UK foot and mouth virus ‘contained’

British prime minister says the risk of the disease spreading is “negligible”.

Foot and mouth disease
Tests on a third farm proved negative for foot-and-mouth disease [EPA]
Debby Reynolds, chief veterinary officer, said an interim report on the outbreak “indicates that infection may be contained to the Surrey area.”

Precaution

The department for environment, food and rural affairs (Defra) said that animals slaughtered on Wednesday as a precaution on a farm within the protection zone around the original outbreak did not have foot and mouth disease.

The farm was adjacent to one of two properties where livestock had tested positive for the disease.

Reynolds said late on Thursday that cows in a second area of Surrey had shown “mild clinical signs of infections,” announcing that a new three-kilometre exclusion zone had been set up around a farm previously unlinked to the outbreak.

The new suspected case is around 15km away from two farms where cases have been confirmed and a third plot where cattle have been killed as a precaution.

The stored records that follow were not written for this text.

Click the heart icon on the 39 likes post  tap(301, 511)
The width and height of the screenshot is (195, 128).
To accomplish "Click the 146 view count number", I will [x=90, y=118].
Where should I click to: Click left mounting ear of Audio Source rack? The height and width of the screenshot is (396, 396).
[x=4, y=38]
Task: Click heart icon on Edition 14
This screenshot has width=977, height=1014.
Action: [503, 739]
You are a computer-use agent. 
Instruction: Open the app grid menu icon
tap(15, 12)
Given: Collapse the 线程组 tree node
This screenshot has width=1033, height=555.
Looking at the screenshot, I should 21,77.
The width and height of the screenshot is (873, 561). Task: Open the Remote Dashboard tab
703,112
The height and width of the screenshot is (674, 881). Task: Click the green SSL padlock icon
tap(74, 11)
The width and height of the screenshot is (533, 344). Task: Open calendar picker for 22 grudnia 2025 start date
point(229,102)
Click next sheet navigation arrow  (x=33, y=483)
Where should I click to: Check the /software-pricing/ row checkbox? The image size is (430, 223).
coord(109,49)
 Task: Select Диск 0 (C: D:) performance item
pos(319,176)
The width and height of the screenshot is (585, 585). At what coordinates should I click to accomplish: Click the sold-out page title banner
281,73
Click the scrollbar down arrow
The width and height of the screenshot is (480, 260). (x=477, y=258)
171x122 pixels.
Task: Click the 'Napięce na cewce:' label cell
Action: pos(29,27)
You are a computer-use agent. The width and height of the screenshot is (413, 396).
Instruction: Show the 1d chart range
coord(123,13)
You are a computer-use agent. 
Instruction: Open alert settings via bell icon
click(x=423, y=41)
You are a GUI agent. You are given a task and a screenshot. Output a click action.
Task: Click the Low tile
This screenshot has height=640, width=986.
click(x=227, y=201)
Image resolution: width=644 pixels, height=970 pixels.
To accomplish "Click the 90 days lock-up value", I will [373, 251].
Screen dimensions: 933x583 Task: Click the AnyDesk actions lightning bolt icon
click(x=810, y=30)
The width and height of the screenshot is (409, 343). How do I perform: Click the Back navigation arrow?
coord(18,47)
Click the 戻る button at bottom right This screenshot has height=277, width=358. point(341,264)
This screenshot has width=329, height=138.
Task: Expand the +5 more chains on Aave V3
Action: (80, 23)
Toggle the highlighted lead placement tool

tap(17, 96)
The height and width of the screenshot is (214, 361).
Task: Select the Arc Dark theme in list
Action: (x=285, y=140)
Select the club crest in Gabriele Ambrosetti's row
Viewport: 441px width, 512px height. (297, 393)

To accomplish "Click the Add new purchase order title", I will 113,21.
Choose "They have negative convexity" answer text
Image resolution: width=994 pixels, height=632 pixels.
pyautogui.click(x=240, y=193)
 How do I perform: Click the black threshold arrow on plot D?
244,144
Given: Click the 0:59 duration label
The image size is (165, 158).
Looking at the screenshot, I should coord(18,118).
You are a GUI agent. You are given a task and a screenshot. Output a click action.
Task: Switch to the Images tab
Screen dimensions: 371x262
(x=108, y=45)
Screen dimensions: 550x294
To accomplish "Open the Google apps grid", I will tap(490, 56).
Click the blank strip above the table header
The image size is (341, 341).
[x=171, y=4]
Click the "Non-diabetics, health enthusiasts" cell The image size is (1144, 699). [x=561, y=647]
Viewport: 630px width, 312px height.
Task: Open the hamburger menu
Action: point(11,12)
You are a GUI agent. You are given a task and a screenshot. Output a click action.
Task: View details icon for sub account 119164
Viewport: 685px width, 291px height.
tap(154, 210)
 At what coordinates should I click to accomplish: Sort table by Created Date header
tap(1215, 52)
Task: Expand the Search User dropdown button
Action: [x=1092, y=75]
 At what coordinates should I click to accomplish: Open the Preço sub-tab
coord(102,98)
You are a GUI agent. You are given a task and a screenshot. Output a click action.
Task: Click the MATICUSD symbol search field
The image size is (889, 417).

The farmer at the site, near the village of Wotton, said he had called a veterinarian after noticing signs of illness in some of his calves, and because he had links with the area where the earlier outbreaks occurred. 

“The vet was absolutely sure this was not foot and mouth,” Laurence Matthews said.

Livestock bans

Several countries have banned imports of British livestock and Britain has voluntarily suspended exports of livestock, meat and milk products and since the outbreak was identified last week.

Brown said a national ban on the movement of livestock would stay in place “until we are absolutely sure that we have contained and controlled the disease”.
   
The movement ban was eased on Thursday to permit farmers outside the infected area to move animals for slaughter.

Brown also promised swift compensation for farmers affected by the outbreak.
   
“We will extend the compensation beyond the statutory requirements to include cleanup costs and I hope that payments will be made in the coming days to all farmers in the infected areas who have suffered these losses,” he said.
   
Farmers say the restrictions are costing them $3.6 million a day.

Britain’s health and safety agency says there is a “strong probability” that outbreak originated at the Pirbright laboratory southwest of London and was spread by human movement.